PUBLISHED: 09:54 03 November 2017 | UPDATED: 09:54 03 November 2017

Dorothy Thompson and Rupert in their house they are renovating, but don't know what to do with the necessary pillar between their kitchen and sitting room. Picture: DENISE BRADLEY

Dorothy Thompson and Rupert in their house they are renovating, but don't know what to do with the necessary pillar between their kitchen and sitting room. Picture: DENISE BRADLEY

Copyright: Archant 2017

Norwich homeowner Dorothy Thompson has uncovered a large post in her kitchen while doing structual alterations and doesn’t know what to do with it.

It's a dilemma...Dorothy Thompson and her dog Rupert with the imposing pillar It's a dilemma...Dorothy Thompson and her dog Rupert with the imposing pillar

What do you do when you find yourself with a very big column in the middle of your new kitchen?

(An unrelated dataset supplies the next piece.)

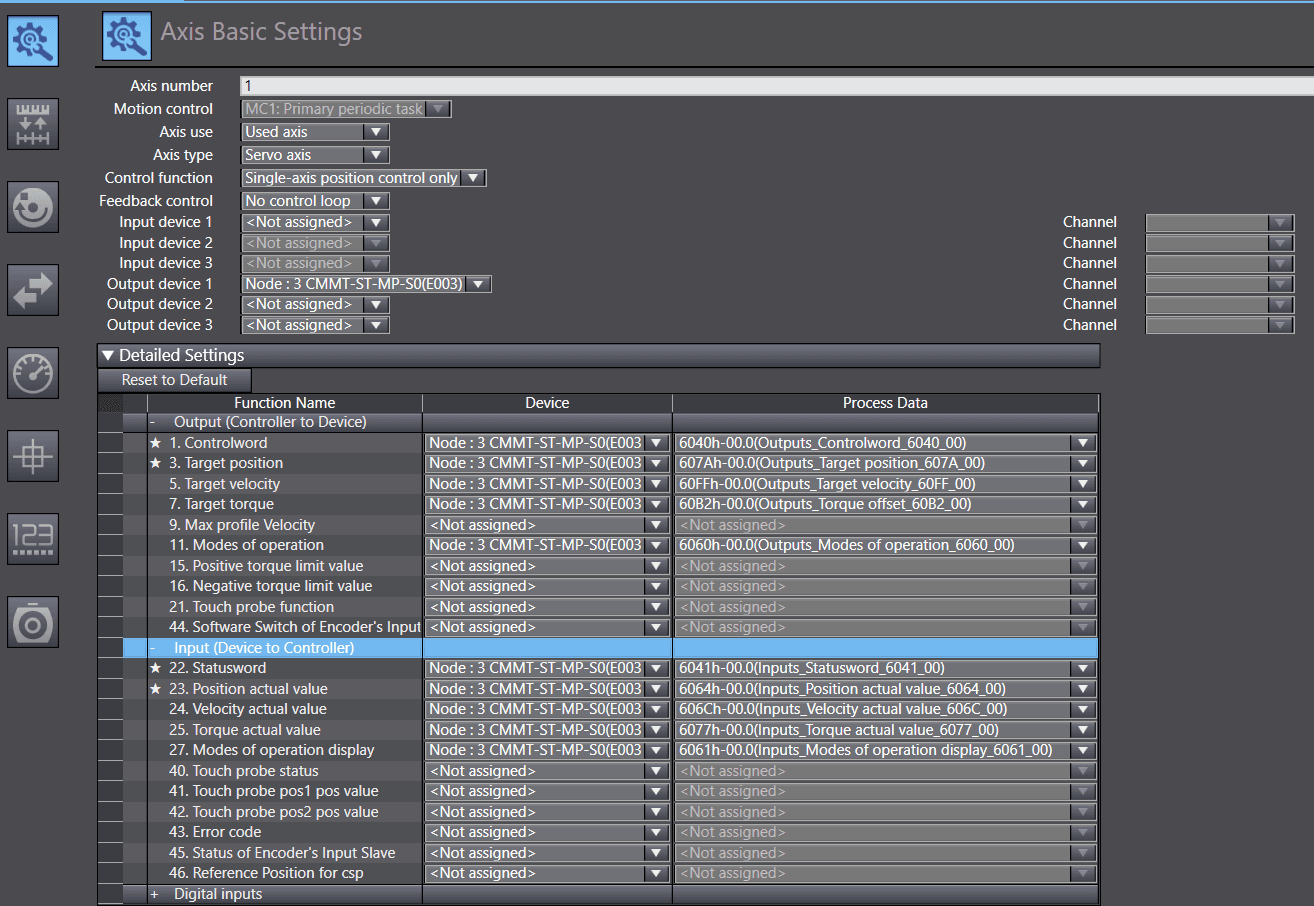Open the Axis Basic Settings panel icon
Viewport: 1314px width, 906px height.
click(x=32, y=40)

That is the dilemma facing homeowner Dorothy Thompson. Mrs Thompson and her husband Nick are in the midst of restructuring their kitchen into a large open plan eating and entertaining area at the rear of their hme on Judge’s Walk in the city and it’s all looking good...except for one 730cm x 935cm sized problem. Removing a dividing wall has revealed a large column, or pillar, which is supporting the ceiling so the Thompsons aren’t quite sure what to do with it. “We moved to this house in 2000 and we love it here,” said Mrs Thompson. “The house was built in 1906 and it’s beautiful except now we have this column in the middle of our new Bryan Turner kitchen and we don’t know what to do with it.”

Nick Taylor, chairman of the NDAEA, Norwich & District Association of Estate Agents, and a specialist in selling Golden Triangle properties including those on Judge’s Walk, said: “If the column is getting in the way of a good design then it has to go. Any wall or column, even if it is a supporting structure can be removed from a property as long as it is done properly and replaced with a steel beam to support the structure above. Sometimes this type of alteration can seem a bit scary but in the long run it is often best to bite the bullet and demolish.

“If the lady is determined to keep the column then the best thing to do with it is to build some storage around it and work it into the new design in some way. The lady should take the advice of a good builder and a structural engineer for advice about removing a load bearing structure.”

Interior designer Paula Gundry said: ” Often in situation such as this we would have been involved from the outset, especially when we design our kitchens. The column would have been incorporated within the kitchen, perhaps creating a bookcase or shelving area or something more special such as a drinks station, tea/coffee area along with shelving for alcoholic drinks, even a wine cooler. If not, depending upon space, we could actually build in a table and create an informal dining area. Essentially, we may have incorporated the column using cabinetry and given it a purpose or hidden it within the cabinetry. We still can if she would like us to look into it?”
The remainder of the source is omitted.